Everyone is entitled to their own opinion, their own thoughts on the matter, their own reasons for liking or disliking something… but should that opinion entitle us to shame another woman for liking or disliking something?  For doing or not doing something?Hell.  No.

All the articles and posts on social media that pissed me off, I could have responded to negatively, starting an argument; but I didn’t because I know every single person who states an opinion on a matter does so for their own reasons!  It’s not the opinions that get to me, it is the attitude of ‘I believe ____________, so if you don’t believe __________ as well, there is something wrong with you’.  It’s the ‘I’m looking down on you for wanting to _____________’ / ‘I’m looking down on you because you did/didn’t _____________’ attitude.

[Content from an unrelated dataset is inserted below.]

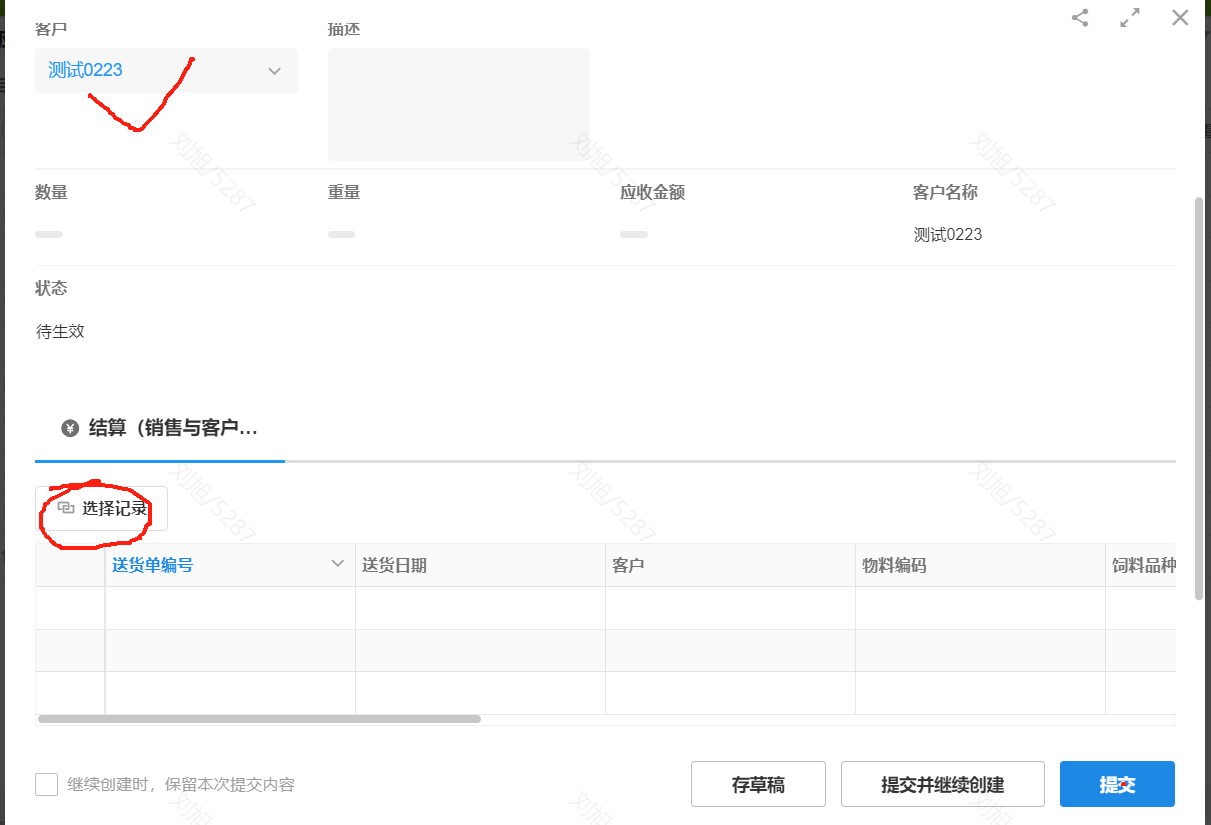
Task: Click the 饲料品种 column header
Action: (1142, 565)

It’s the seeming desire to make other people feel inferior for living their life in a different way; for choosing a particular parenting method, for formula-feeding rather than breastfeeding, for liking a certain band, for liking a certain author, for liking a certain genre of movie, for being in any relationship other than a heterosexual monogamous one, for having a particular kink, for having a particular job, for liking sex, for not liking sex, for their weight, for their fashion sense, for wanting children, for not wanting children.

As you can tell, this is something that has really been eating away at me!!!  If you are still following, I applaud you.  I just wish people would focus on the positive things to have come out of the ‘whole Fifty Shades thing’.

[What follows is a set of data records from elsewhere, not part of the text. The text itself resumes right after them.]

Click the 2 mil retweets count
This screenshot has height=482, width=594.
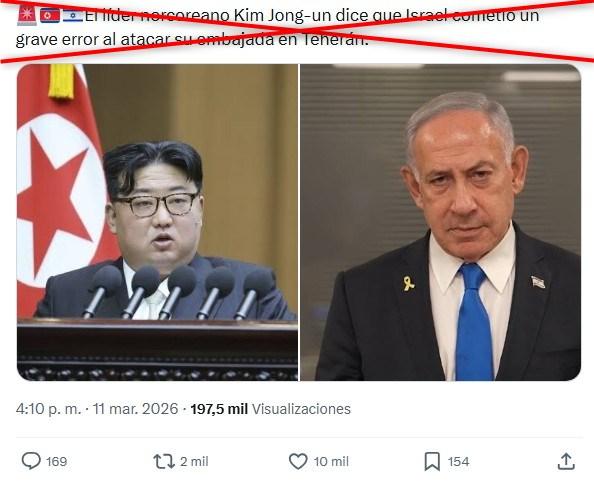click(194, 462)
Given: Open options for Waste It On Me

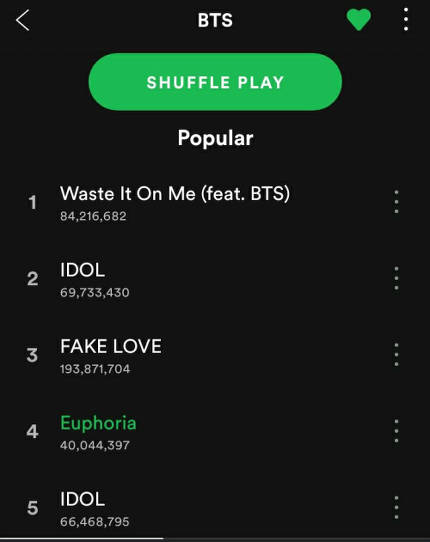Looking at the screenshot, I should point(396,202).
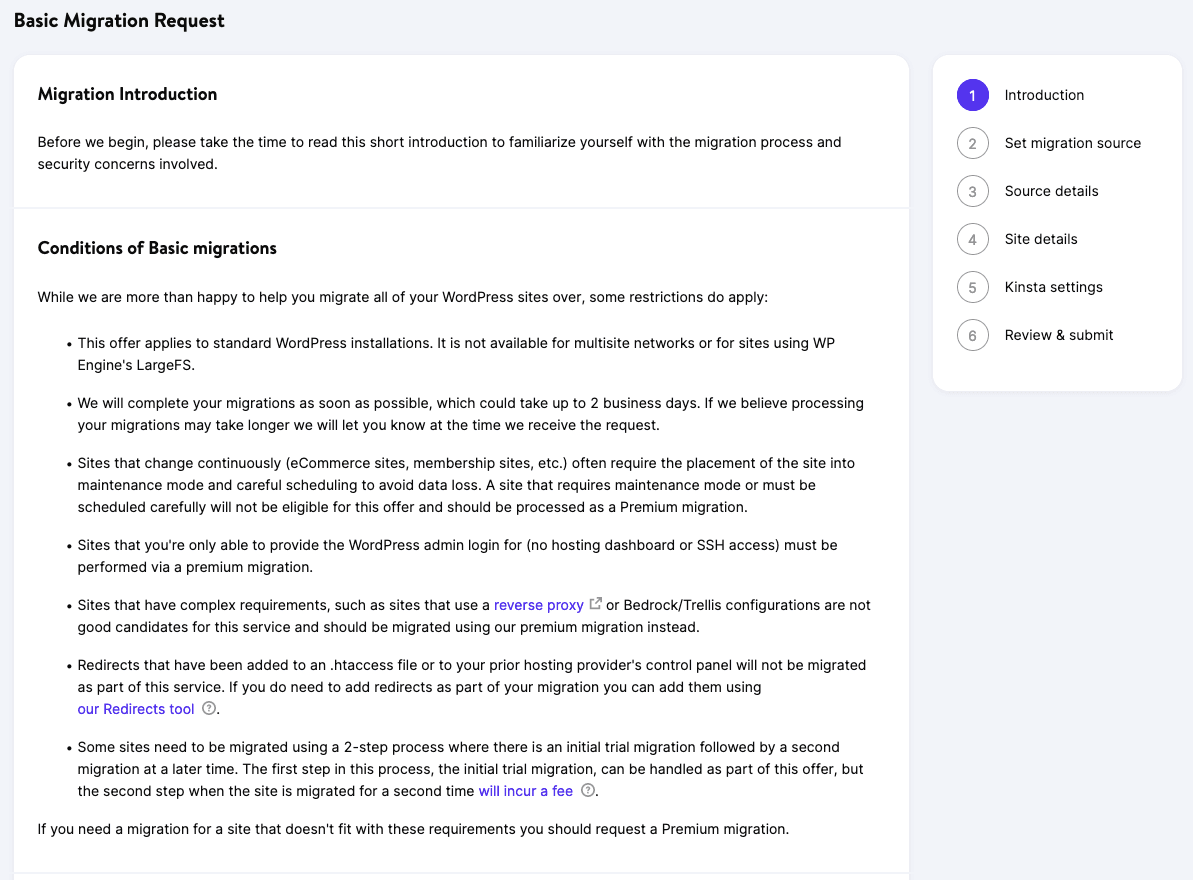
Task: Click the step 6 circle in the stepper
Action: pos(972,335)
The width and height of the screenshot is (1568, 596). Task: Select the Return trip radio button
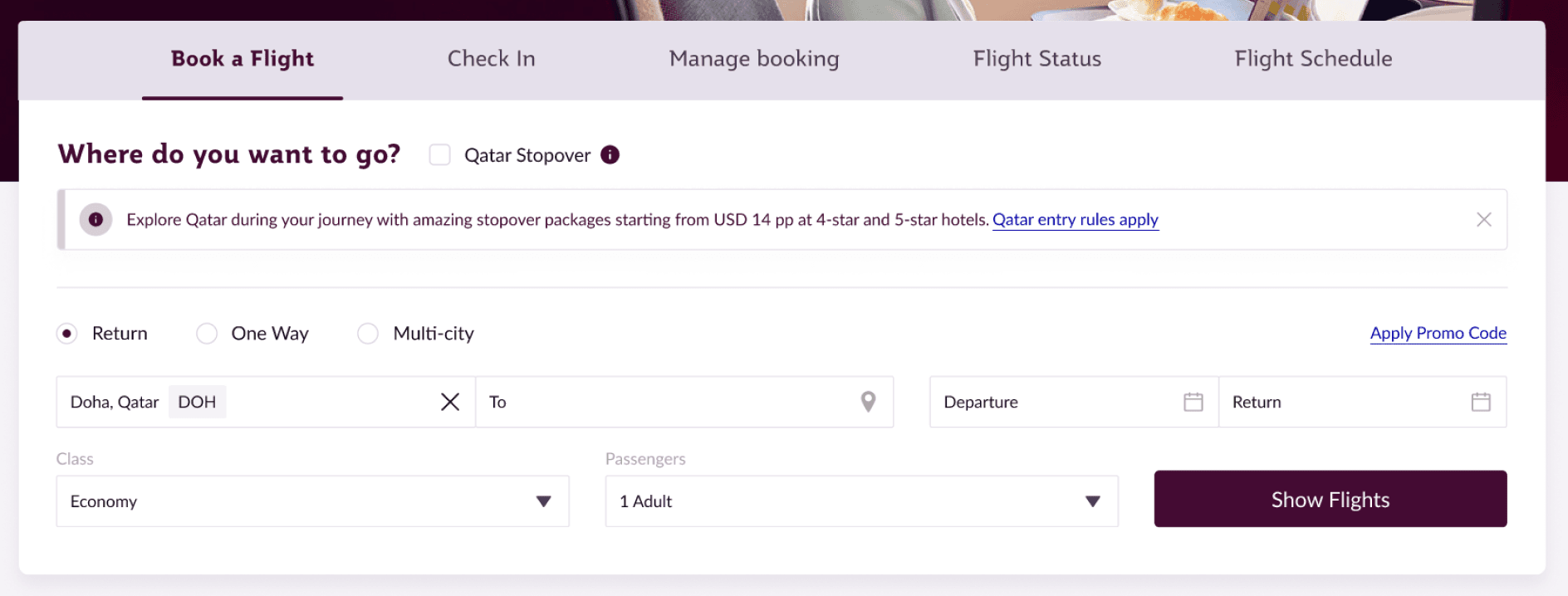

Alternative relationships are being spoken about!  Never has BDSM been spoken about so much in the mainstream, and I think it’s great.  It’s not something that should be hidden, it is something that should be spoken about, that people should be informed about, that people shouldn’t feel ashamed for feeling curious about!

What constitutes abuse in a relationship is something else being spoken about.  The relationship between Ana and Christian has made people consider what abuse looks like in a relationship, that it’s not always as obvious as a black eye or a fat lip.

People are discussing what is healthy and what isn’t healthy in a relationship, about control and manipulation, about sexual abuse, about the importance of consent, the need for communication.SEX is finally being spoken about in a wider context, and I think it’s brilliant. … I would love to know how many people, after reading the books or seeing the movie, have decided to explore their own little kinks?

Imagine a world where spanking was something openly spoken about in the break room at work.  When you could tell tales about that time you tried out those really intense nipple clamps.  Or maybe about that time you tied him up and flogged him.

Okay, I doubt the above would ever happen, but I guess what I’m trying to say is that the world would be a better place if we could be more open about sex… and perhaps Fifty Shades is going to play a tiny little part in helping us evolve toward that point.